This is, what I got:
I have a data.frame (which I melted using the melt function), from which I produce multiple scatter plots and fit a regression line using the following:
ggplot(dat, aes(id, value)) + geom_point() + geom_smooth(method="lm", se=FALSE) + facet_wrap(variable~var1, scales="free")
I would like to add the regression equation and the R^2 in each of these scatter plots for the relevant regression (i.e. the one produced by geom_smooth in each scatter plot).
var1 above is just the name of one of the id columns of the melted data and I am facing the same question with facet_grid instad of facet_wrap.
I actually solved this, please see below a worked out example where the dependent variable is var1. This was a time series dataset, please ignore the date part if not relevant for your problem.
library(plyr)
library(ggplot2)
rm(dat)
dat <- read.table("data.txt", header = TRUE, sep = ",")
dat <- transform(dat, date = as.POSIXct(strptime(date, "%Y-%m-%dT%H:%M:%OS")))
rm(dat.m)
dat.m <- melt(dat, id = c('ccy','date','var1'))
lm_eqn = function(df){
m = lm(var1 ~ value, df);
eq <- substitute(italic(y) == a + b %.% italic(x)*","~~italic(r)^2~"="~r2,
list(a = format(coef(m)[1], digits = 2),
b = format(coef(m)[2], digits = 2),
r2 = format(summary(m)$r.squared, digits = 3)))

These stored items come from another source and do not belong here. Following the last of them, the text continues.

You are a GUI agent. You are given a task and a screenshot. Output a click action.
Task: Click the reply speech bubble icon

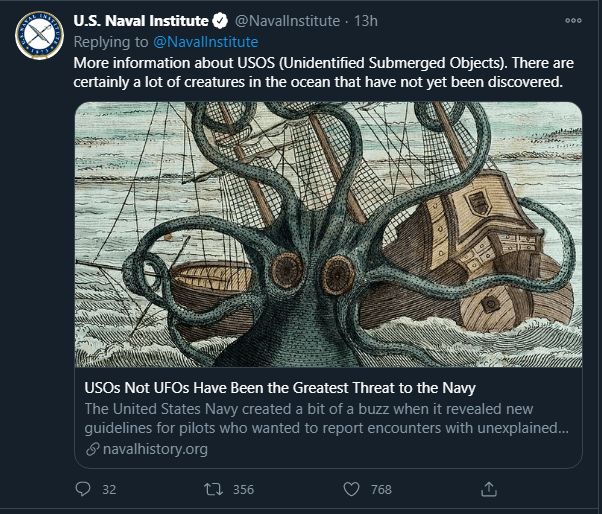pos(83,489)
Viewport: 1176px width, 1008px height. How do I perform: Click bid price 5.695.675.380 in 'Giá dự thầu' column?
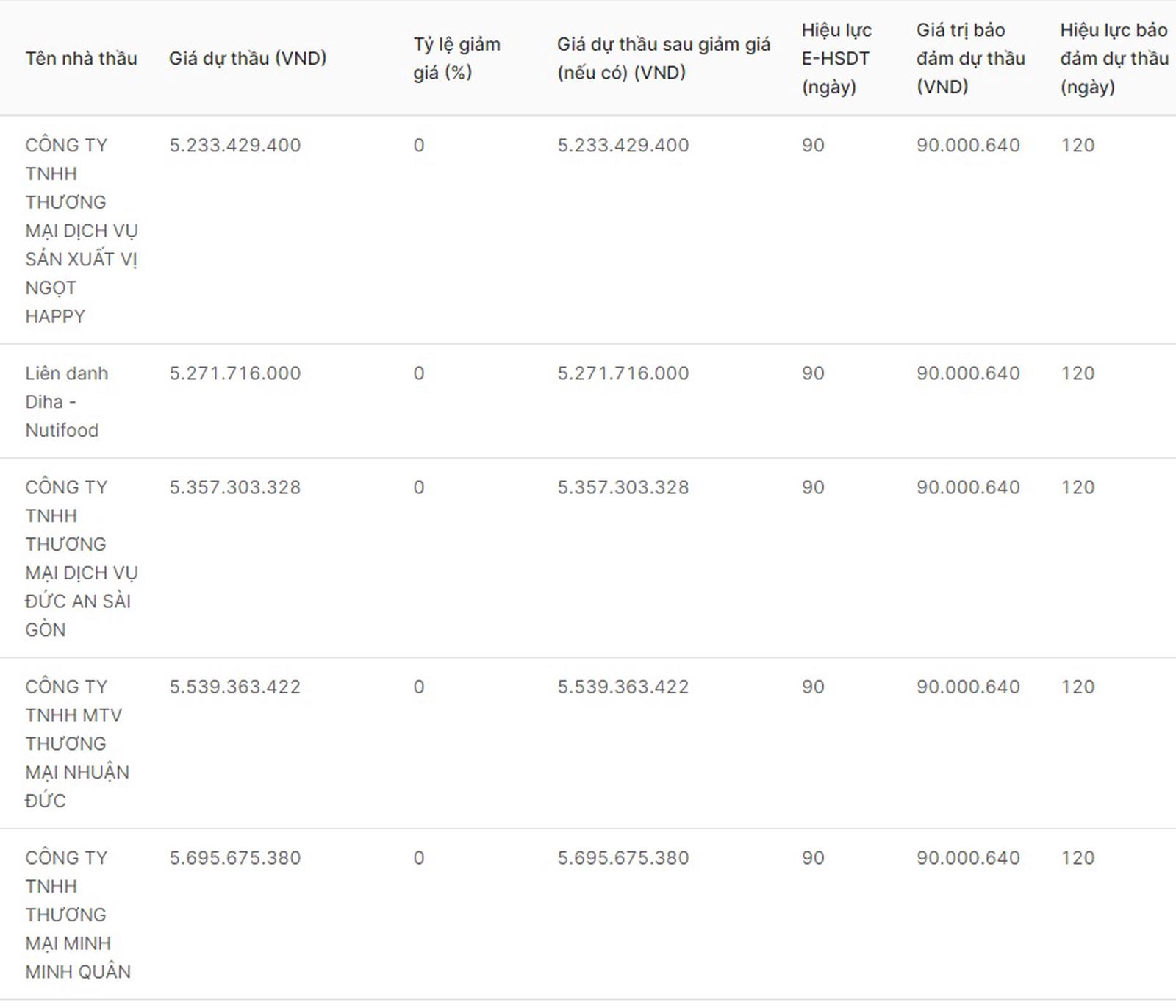[x=235, y=858]
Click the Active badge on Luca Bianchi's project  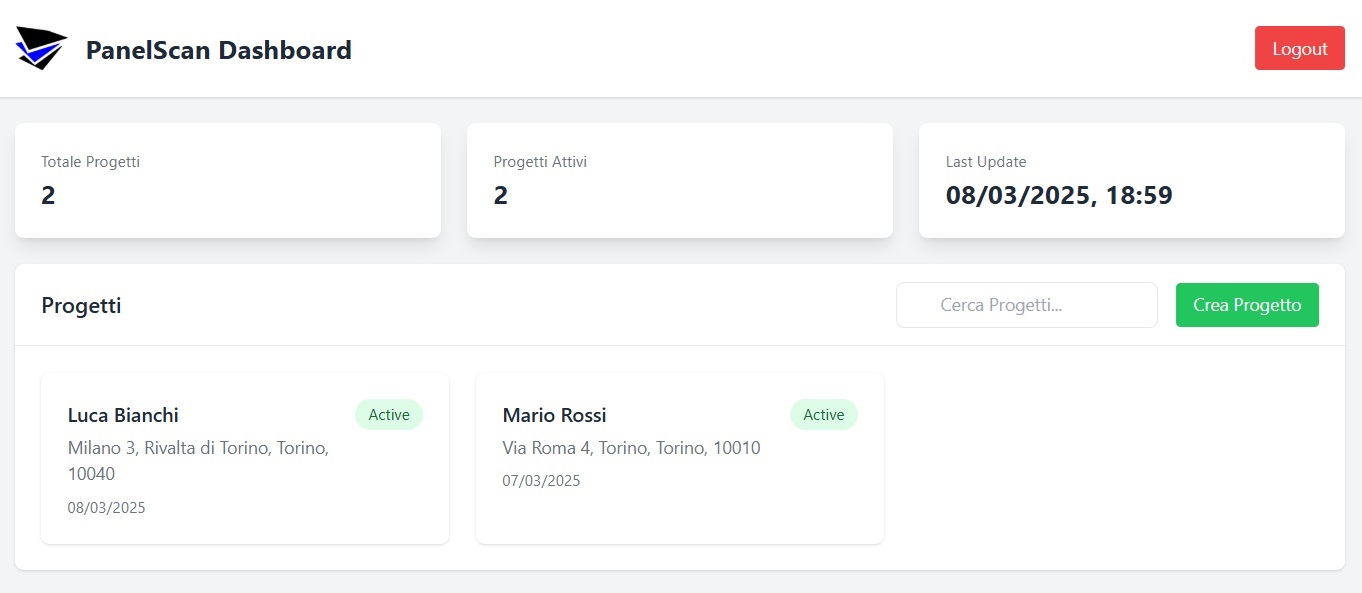(389, 414)
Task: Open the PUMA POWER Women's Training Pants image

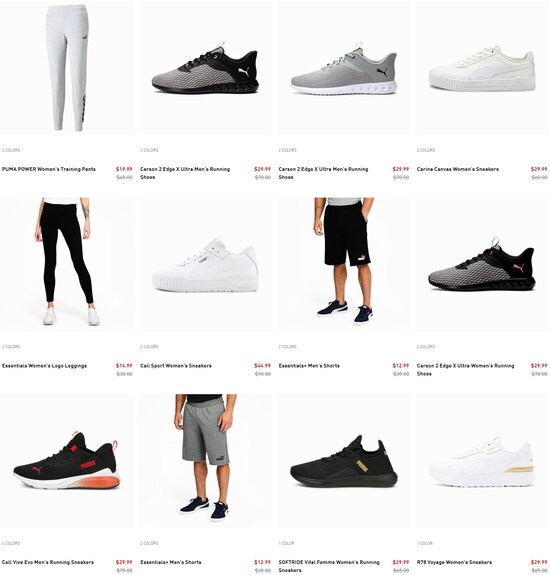Action: click(67, 68)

as.character(as.expression(eq));
}
mymax = function(df){
max(df$value)
}
rm(regs)
regs <- ddply(dat.m, .(ccy,variable), lm_eqn)
regs.xpos <- ddply(dat.m, .(variable), function(df) (min(df$value)+max(df$value))/2)
regs.ypos <- ddply(dat.m, .(ccy,variable), function(df) min(df$var1) + 0.05*(max(df$var1)-min(df$var1)))
regs$y <- regs.ypos$V1
regs$x <- regs.xpos$V1
rm(gp)
gp <- ggplot(data=dat.m, aes(value, var1)) + geom_point(size = 1, alpha=0.75) + geom_smooth() + geom_smooth(method="lm", se=FALSE, color="red") + geom_text(data=regs, size=3, color="red", aes(x=x, y=y, label=V1), parse=TRUE) + facet_grid(ccy~variable, scales="free")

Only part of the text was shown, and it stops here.